Formulation of functionalized PLGA nanoparticles with folic acid-conjugated chitosan for carboplatin encapsulation

Poly(D,L-lactic-co-glycolic acid), or PLGA, is the most frequently used biodegradable and biocompatible polymer in preparation of nanoparticles for biomedical applications. In this work nanoparticles composed of PLGA were prepared to produce nanocarriers for a platinum-based antitumoral drug: carboplatin. The carboplatin-loaded PLGA nanoparticles were obtained by nanoprecipitation method, using TPGS (D-alpha-tocopheryl polyethylene glycol succinate) as stabilizer and acetone as organic phase. In order to improve the delivery of carboplatin to cancer cells, folic acid -conjugated chitosan-coated (FA-CS) PLGA nanoparticles were also prepared, using 2(2) factorial design with center point for unmodified and surface modified nanoparticles. For PLGA nanoparticles, the results showed that mean particle size is dependent of time, amplitude of sonication, volume and concentration of TPGS aqueous solution (according to a linear model), while PDI and zeta potential are constants. The optimized formulation (121.0 nm, PDI = 0.120 and -34.0 mV) was stable over a period of 60 days when stored at 10 degrees C, with entrapment efficiency (EE) = 5%, drug loading = 0.37% and nanoparticle yield = 77%. Also, it was possible to improve these parameters (EE = 39.5%, drug loading = 2.6% and yield = 91%) by reduction of dialysis (24-2 h) and acetone evaporation (24-1 h) time.

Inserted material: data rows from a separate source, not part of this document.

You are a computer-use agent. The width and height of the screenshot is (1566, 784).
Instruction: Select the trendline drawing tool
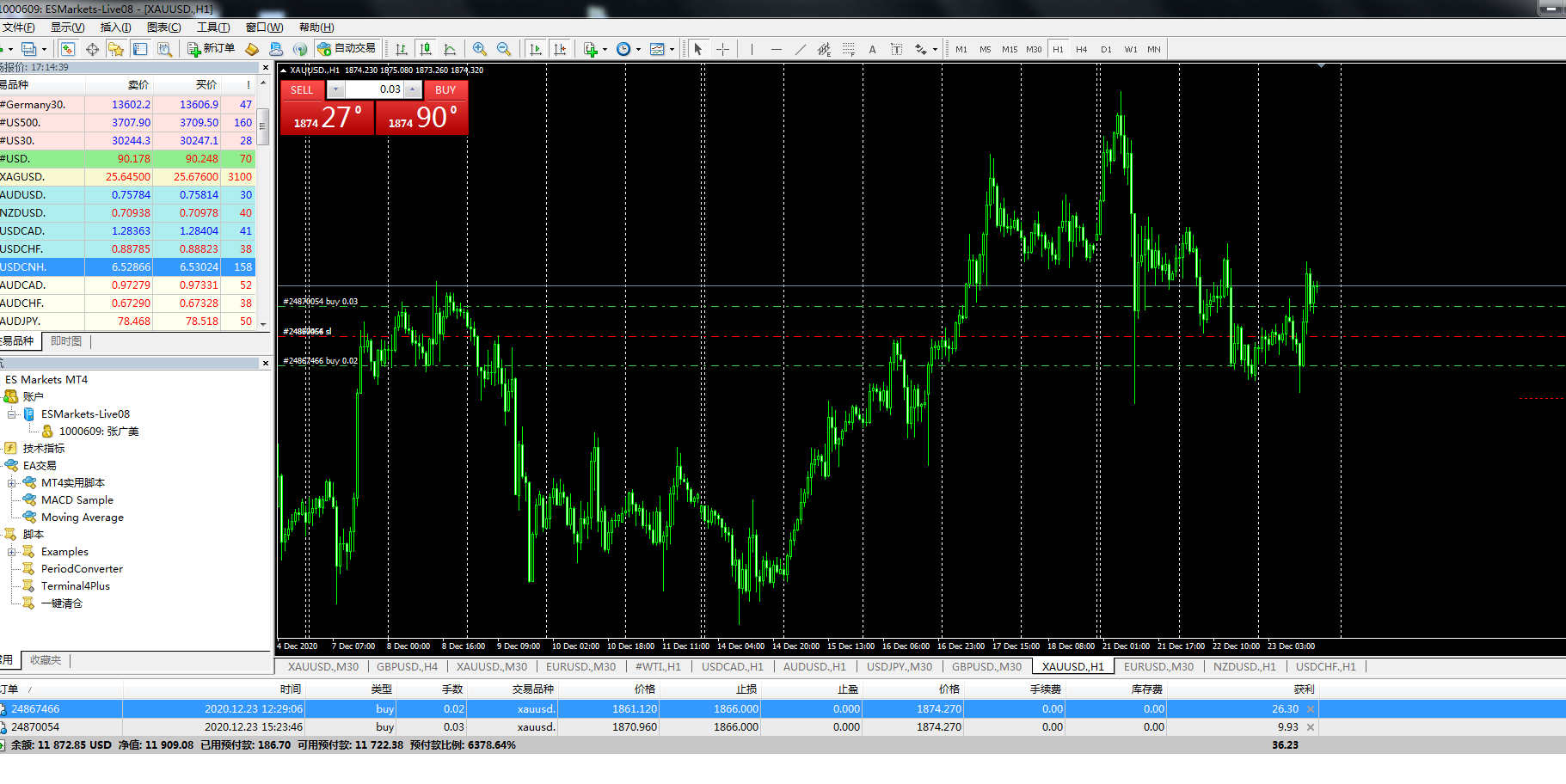pos(801,49)
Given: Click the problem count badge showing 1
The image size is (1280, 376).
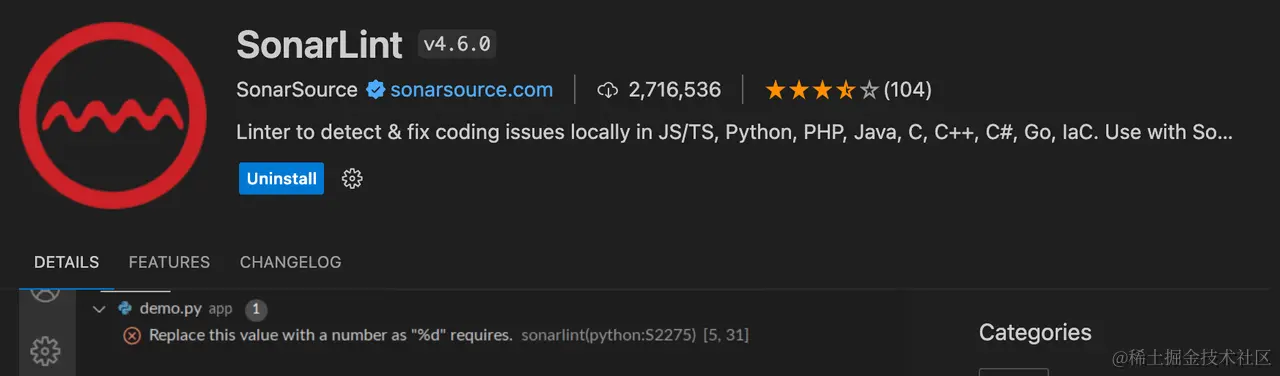Looking at the screenshot, I should (x=255, y=309).

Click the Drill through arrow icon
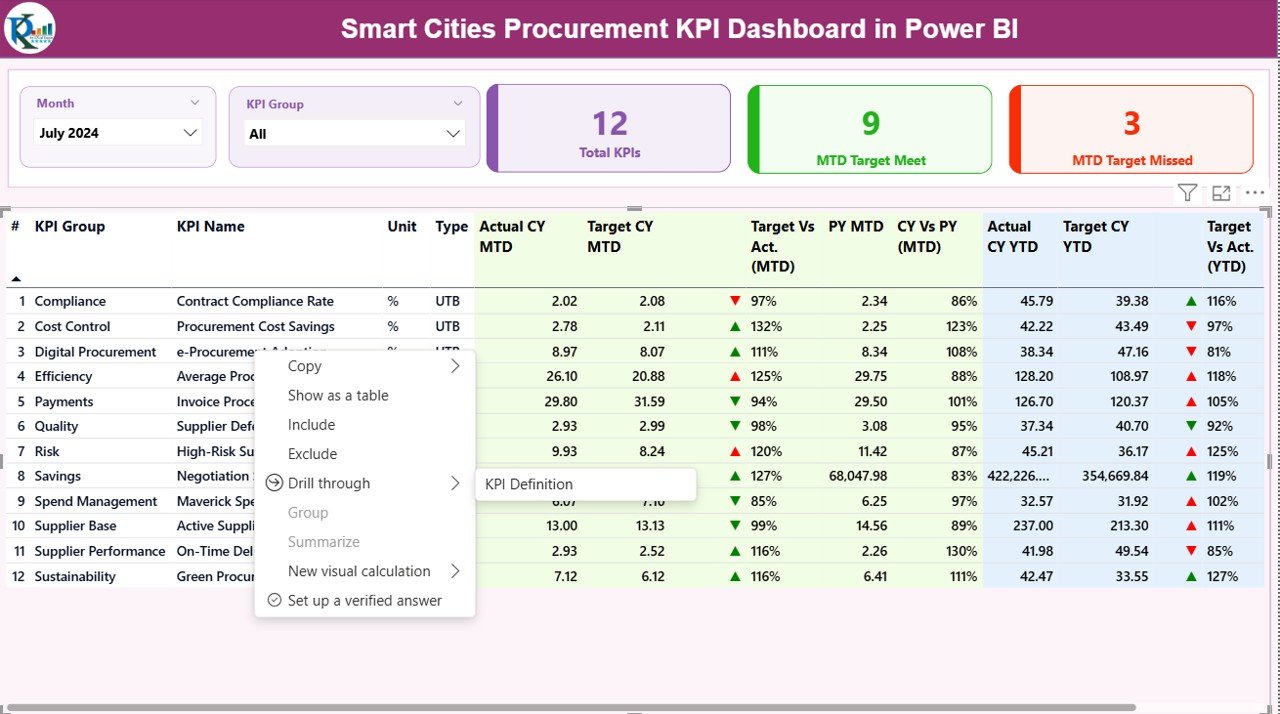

For surface modified PLGA nanoparticles, mean particle size and PDI are dependent of stirring time and concentration of FA-CS solution (according to a quadratic model), while zeta potential is also dependent of these factors but according to a linear model. The optimal formulation showed particles with size of 178.0 nm, PDI = 0.20, zeta potential = 46.0 mV, EE = 35.5%, drug loading = 1.8% and nanoparticle yield = 92%. Encapsulation of carboplatin was confirmed by UV-Vis spectroscopy using a derivatization technique with orto-phenylenediamine. In conclusion, the results obtained in this work demonstrated that formulation variables can be explored to obtain the optimal preparation conditions of PLGA nanoparticles.